TEXT:

------------------------------------------------

My wife, my daughter, and I watched Julie & Julia today. We all enjoyed it immensely. For those who don’t know, the movie interleaves scenes from Julia Child’s life as she learns to cook in Paris and embarks on the effort that would become Mastering the Art of French Cooking with scenes from the life of food blogger Julie who decides to blog about cooking all the recipes in Julia Child’s book in a year. Julie and her husband live in a small apartment in Queens over a pizzeria with a tiny kitchen and Julie is not the most experienced cook. Poignancy and hilarity ensue in both storylines.
Julia Child wanted to make the French cooking she so loved accessible to American women without servants. That became a passion for her. It reminded me of the time growing up in Houston when my father and his friend decided to write a cookbook making Indian cuisine accessible to Americans. That cookbook, Not Everything We Eat Is Curry, captures a period in my life filled with nights when my family was experimenting with recipes and alternative ingredients, going through proofs, and living the experience of writing a cookbook from scratch. There’s very little that compares. Unlike Julia’s cookbook, my father’s did not catapult him into fame. It was almost picked up by a major distributor (and there’s a painful story there), but even so I’ve always been glad I lived through the experience. I absorbed a love for cooking and a certain freedom to experiment. I like what the lone Amazon.com reviewer writes (and frankly I’m surprised the book even came up on Amazon). In a lot of ways, my father did develop Indian/Louisiana fusion recipes before fusion cuisine even really existed as a distinct category. So I understand Julia’s passion. And Meryl Streep does an outstanding job capturing her persona. (And if you can avoid cracking up at Julia’s comment when handling the hot cannoli, you’re either a humorless drone or a more pious man than I will ever be.)

------------------------------------------------

EXTRACTED INFORMATION:
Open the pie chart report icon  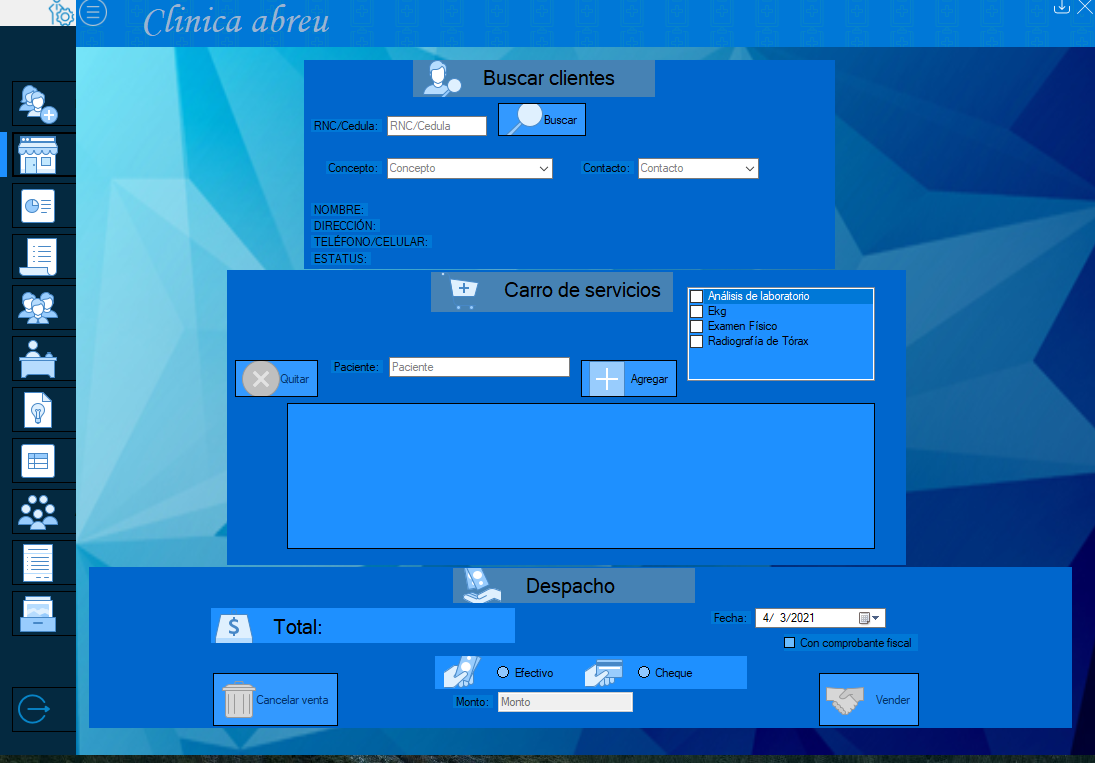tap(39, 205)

------------------------------------------------

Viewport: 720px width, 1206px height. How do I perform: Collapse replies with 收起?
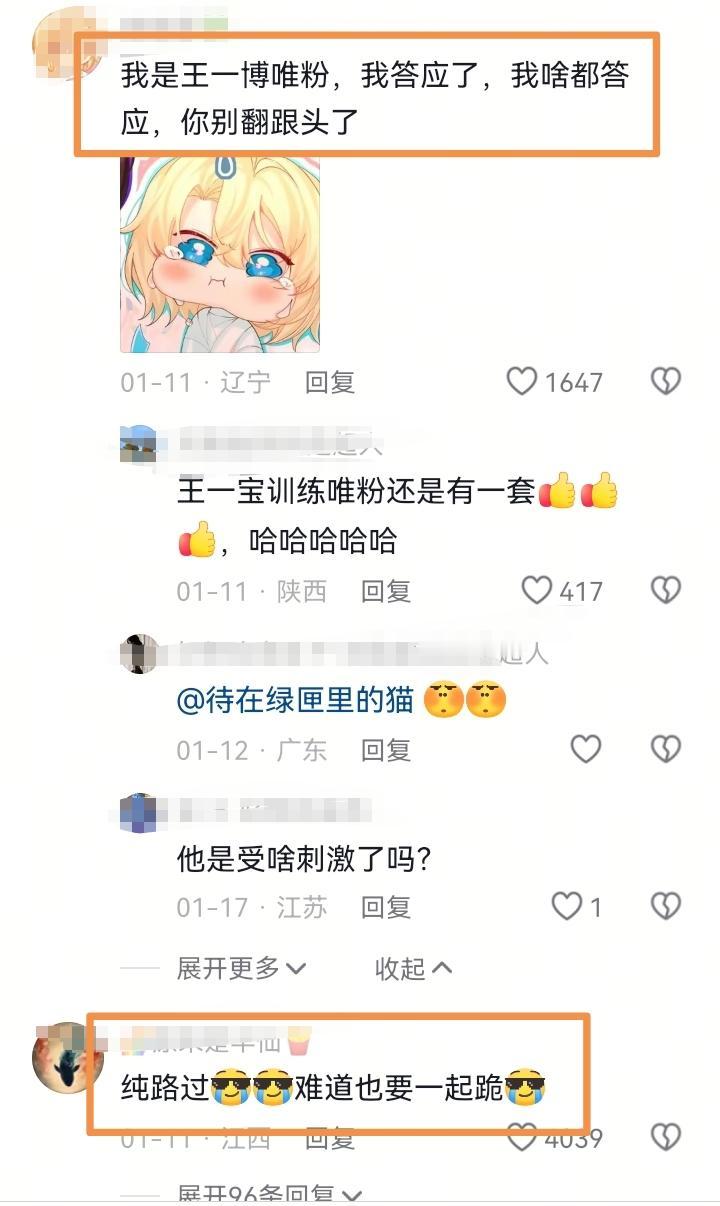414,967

------------------------------------------------

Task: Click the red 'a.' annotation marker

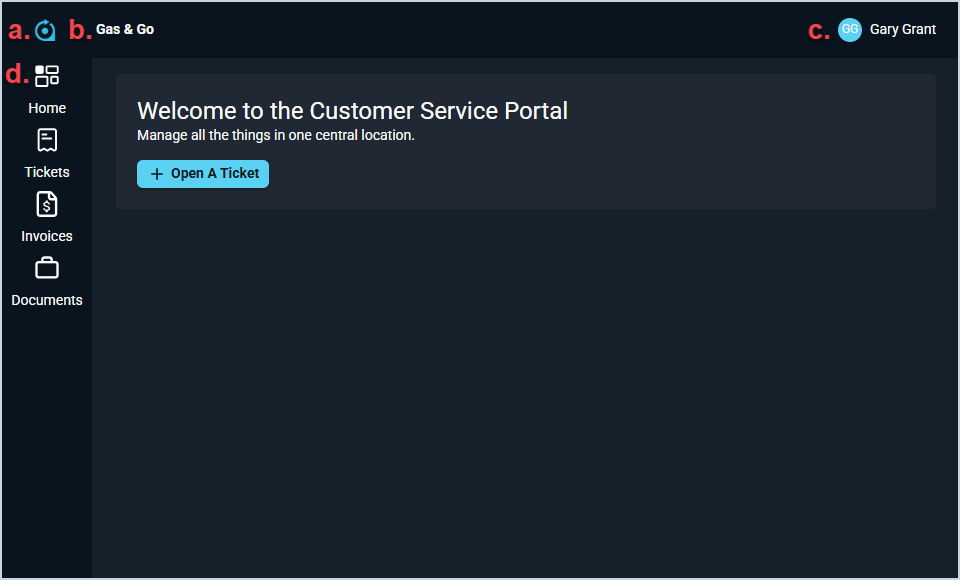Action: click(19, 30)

------------------------------------------------

PROBLEMS TO WORK ON:
• 1. What was the title of the cookbook the writer's father co-wrote, according to the Julie & Julia post?
• 2. Resume the Julie & Julia post after its last sentence and keep the same voice.

ANSWERS TO THE TASKS:
• 1. Not Everything We Eat Is Curry.

• 2.
As Julia was searching for a purpose in her life when she began learning the art of french cooking, so Julie was searching for meaning when she began to blog her way through Julia’s cookbook. There is a spiritual aspect to Julie’s journey. Yes, it is also deeply narcissistic at times, a point which the movie highlights. If anything, that part helped me understand some of what bloggers who seek an audience receive from their feedback.
(If you’re wondering, I don’t share that impulse. I only decided to write a public blog so that my celiac related posts might conceivably help someone else with celiac. And as a way to deal with the diagnosis. As far as the rest goes, I’m bemused when people want to read it. Though my blog is fairly new, my writing is not. And only a fraction of that will ever be seen here. If I could stop writing and live my life free from it, I would. But that’s not an option for me.)
Julie finds in the Julia she imagines from the text of her cookbook a spiritual mentor, a guide, a companion in life. Cooking with the Julia who Julie encounters in the text provides Julie’s somewhat aimless life with direction and meaning it previously lacked. At the end of the move, Julie makes a pilgrimage to the Julia Child museum exhibit. At the exhibit, Julie sacrificially offers a pound of unsalted butter before the icon of Julia. That act reveals the spiritual connection in a way in which human beings have always offered something akin to worship. The connection Julie feels is real even though the aging Julia, that is the one who in reality exists, does not believe that Julie is a serious cook and is turned off by her frequent use of “four letter words” in her blog.
In many ways, that seems to capture much of the experience in present-day American Christianity. People are deeply and spiritually attached to the Jesus of their imagination, whether that Jesus has any true connection to the actual person of Jesus or not.
There is little that is more visceral, that is more connected to our life, than food. And this film captures that reality on multiple levels. I highly recommend it.